(DATA ENTRIES)

--------

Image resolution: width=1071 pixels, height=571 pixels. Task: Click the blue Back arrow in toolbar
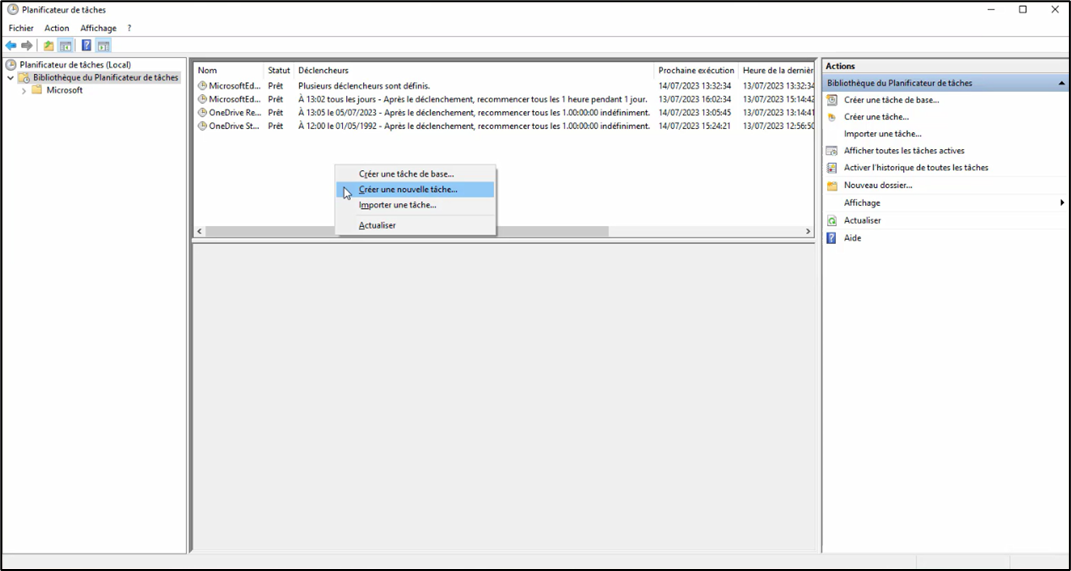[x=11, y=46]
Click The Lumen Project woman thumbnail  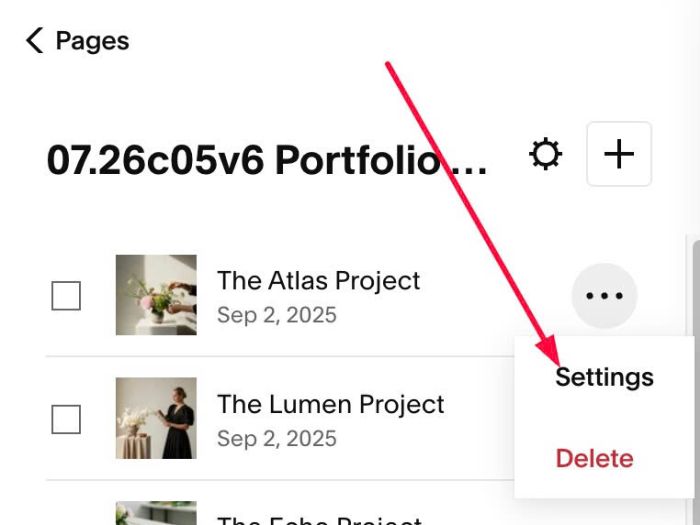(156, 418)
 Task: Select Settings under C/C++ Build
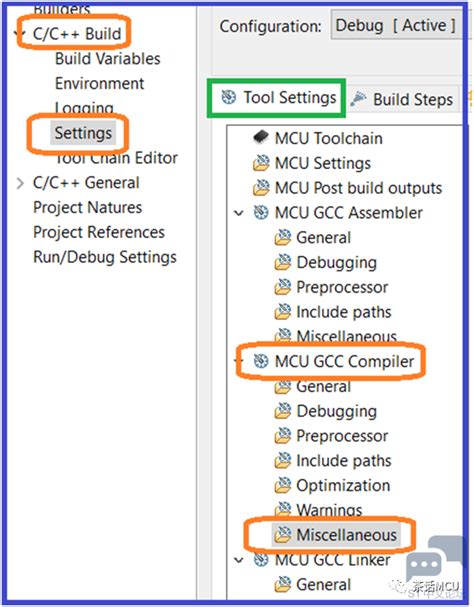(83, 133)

--------

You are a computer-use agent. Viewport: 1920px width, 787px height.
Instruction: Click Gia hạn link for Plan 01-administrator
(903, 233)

--------

(DO THIS) Count the lines in the records above that contain the string "width", with case counting. Reply with the number only.

(RESULT FOR THIS TASK) 2